Background
Born in Brooklyn, New York, Gardner was the son of a bar owner.
cartoonist playwright graphic designer
Born in Brooklyn, New York, Gardner was the son of a bar owner.
Gardner was educated at New York"s High School of Performing Arts, Carnegie-Mellon University and Antioch College.
While a student at Antioch, he began drawing The Nebbishes. The comic strip was picked up by the Chicago Tribune and syndicated to 60-75 major newspapers from 1959 to 1961. Even before syndication, the Gardner characters were a national craze, marketed on statuettes, studio cards, barware (including cocktail napkins), wall decorations and posters.
In 1960, after "the balloons were getting larger and larger, and there was hardly any drawing left", he dropped it and began writing plays.
Gardner is best known for his 1962 play A Thousand Clowns, which ran for two years. He received an Oscar nomination for the screenplay for the successful 1965 movie adaptation.

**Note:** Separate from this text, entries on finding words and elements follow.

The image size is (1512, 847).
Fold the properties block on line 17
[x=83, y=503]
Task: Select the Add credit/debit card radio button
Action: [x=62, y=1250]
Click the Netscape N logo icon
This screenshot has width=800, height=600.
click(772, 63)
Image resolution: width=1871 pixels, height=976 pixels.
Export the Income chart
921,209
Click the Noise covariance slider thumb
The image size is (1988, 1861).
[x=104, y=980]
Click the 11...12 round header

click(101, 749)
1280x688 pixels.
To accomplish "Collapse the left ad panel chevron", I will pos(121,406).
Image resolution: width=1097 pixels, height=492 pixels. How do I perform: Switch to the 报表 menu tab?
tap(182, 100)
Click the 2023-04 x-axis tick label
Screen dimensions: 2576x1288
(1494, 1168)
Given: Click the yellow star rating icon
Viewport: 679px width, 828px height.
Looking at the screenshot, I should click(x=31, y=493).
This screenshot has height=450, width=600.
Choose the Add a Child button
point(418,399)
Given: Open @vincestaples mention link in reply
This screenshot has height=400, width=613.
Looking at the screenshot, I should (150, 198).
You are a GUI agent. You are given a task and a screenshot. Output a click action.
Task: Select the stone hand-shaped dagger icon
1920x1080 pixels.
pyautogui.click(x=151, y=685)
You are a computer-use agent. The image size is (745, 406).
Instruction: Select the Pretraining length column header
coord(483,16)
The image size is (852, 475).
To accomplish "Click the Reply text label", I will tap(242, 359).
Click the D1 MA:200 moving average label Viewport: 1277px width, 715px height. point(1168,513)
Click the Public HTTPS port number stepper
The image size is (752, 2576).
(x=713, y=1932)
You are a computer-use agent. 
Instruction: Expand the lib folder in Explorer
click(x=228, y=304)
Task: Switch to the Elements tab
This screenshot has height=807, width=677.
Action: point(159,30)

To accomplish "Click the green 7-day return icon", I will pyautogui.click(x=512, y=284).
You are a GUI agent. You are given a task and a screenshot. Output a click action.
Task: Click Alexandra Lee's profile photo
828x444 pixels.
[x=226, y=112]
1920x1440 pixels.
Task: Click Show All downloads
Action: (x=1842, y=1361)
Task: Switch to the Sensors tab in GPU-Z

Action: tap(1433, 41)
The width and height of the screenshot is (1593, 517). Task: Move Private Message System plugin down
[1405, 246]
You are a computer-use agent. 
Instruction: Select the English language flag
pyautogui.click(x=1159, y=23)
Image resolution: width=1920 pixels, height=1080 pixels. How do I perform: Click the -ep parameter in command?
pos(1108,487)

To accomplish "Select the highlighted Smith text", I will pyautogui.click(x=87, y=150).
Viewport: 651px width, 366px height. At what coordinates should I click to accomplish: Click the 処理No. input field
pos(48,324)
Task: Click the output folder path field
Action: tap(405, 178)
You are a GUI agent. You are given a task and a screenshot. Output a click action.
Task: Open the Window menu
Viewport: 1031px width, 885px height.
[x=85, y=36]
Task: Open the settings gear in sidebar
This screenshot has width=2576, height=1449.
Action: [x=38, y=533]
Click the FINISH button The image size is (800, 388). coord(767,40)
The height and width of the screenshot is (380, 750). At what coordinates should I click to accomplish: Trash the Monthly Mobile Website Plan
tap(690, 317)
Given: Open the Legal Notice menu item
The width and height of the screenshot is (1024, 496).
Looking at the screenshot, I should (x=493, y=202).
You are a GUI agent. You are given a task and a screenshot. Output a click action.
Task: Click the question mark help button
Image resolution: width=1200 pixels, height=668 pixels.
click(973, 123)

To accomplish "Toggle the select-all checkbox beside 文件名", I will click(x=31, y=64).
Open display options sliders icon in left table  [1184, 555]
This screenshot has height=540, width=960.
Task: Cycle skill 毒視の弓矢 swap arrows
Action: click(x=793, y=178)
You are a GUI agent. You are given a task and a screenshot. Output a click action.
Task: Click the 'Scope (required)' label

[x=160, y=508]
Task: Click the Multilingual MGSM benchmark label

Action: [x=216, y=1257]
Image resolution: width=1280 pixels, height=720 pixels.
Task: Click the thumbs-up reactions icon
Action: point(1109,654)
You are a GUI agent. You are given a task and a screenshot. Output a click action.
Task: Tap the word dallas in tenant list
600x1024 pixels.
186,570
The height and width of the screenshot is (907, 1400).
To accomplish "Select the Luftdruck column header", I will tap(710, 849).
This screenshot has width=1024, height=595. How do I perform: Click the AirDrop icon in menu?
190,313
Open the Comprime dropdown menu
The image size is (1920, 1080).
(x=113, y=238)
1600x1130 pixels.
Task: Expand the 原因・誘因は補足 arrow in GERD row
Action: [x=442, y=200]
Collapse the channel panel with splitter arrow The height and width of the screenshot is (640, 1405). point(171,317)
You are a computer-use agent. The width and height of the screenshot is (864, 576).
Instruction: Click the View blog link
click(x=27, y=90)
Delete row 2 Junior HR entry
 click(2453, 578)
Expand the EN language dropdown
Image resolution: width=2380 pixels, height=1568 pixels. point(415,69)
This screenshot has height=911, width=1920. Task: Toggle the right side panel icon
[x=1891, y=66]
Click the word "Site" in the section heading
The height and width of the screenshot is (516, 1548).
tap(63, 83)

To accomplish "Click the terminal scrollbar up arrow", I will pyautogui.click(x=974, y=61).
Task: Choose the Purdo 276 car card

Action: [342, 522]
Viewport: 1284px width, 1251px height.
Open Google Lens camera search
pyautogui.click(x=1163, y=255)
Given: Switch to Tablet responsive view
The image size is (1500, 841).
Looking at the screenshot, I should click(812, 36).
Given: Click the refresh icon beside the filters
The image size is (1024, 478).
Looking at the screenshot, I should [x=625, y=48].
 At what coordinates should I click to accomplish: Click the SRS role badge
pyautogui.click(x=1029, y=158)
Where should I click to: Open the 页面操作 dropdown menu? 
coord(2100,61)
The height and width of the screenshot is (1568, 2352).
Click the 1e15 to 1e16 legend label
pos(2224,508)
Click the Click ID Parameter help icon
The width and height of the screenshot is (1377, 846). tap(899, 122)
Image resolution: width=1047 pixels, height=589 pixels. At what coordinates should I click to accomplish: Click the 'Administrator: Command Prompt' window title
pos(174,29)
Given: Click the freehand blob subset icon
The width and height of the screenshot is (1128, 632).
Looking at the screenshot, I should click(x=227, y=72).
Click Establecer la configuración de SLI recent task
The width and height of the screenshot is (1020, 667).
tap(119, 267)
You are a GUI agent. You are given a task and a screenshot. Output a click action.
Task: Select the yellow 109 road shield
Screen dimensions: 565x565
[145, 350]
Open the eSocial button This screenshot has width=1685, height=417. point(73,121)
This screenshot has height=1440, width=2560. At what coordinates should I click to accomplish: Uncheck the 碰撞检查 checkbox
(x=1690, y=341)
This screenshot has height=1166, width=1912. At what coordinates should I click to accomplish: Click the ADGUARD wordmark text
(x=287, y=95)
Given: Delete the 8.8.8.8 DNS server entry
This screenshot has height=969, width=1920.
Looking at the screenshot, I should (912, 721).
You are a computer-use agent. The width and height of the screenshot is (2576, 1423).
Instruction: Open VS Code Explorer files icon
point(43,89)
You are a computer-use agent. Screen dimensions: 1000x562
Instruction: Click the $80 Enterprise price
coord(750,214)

The play was revived in 1996 and 2001. Both the 1962 play and the movie starred Jason Robards, Junior. as Murray Burns, a charming, unemployed children"s show writer, who is forced to choose between social conformity and the probable loss of custody of his 11-year-old nephew to the Child Welfare Bureau.
In 2000, Robards wrote:
I feel A Thousand Clowns is his masterpiece.
lieutenant is a real human comedy of poignancy and laughter, with all of humanity"s foibles and eccentricities. There is a great depth of love and understanding for all in this play. There are great life lessons to learn daily, which I find myself still doing.
Foreign Herb Gardner to have written this play in his early twenties is a miracle.
In 2012, a theater group in Germany came under fire for allowing a white actor to paint his face and take the part of the black character Midge Carter. Other Broadway credits include The Goodbye People (1968), Thieves (1974), and Conversations with My Father (1992).
He collaborated with Jule Styne on the ill-fated 1980 musical One Night Stand. Gardner"s autobiographical novel, A Piece of the Action, was published in 1958.
Gardner was the screenwriter and co-producer of the 1971 motion picture Who Is Harry Kellerman, and Why Is He Saying Those Terrible Things About Maine? which starred Dustin Hoffman.
Gardner made a brief screen appearance as Rabbi Pierce in the 1987 motion picture Ishtar. Gardner died in his Manhattan apartment from complications of lung disease.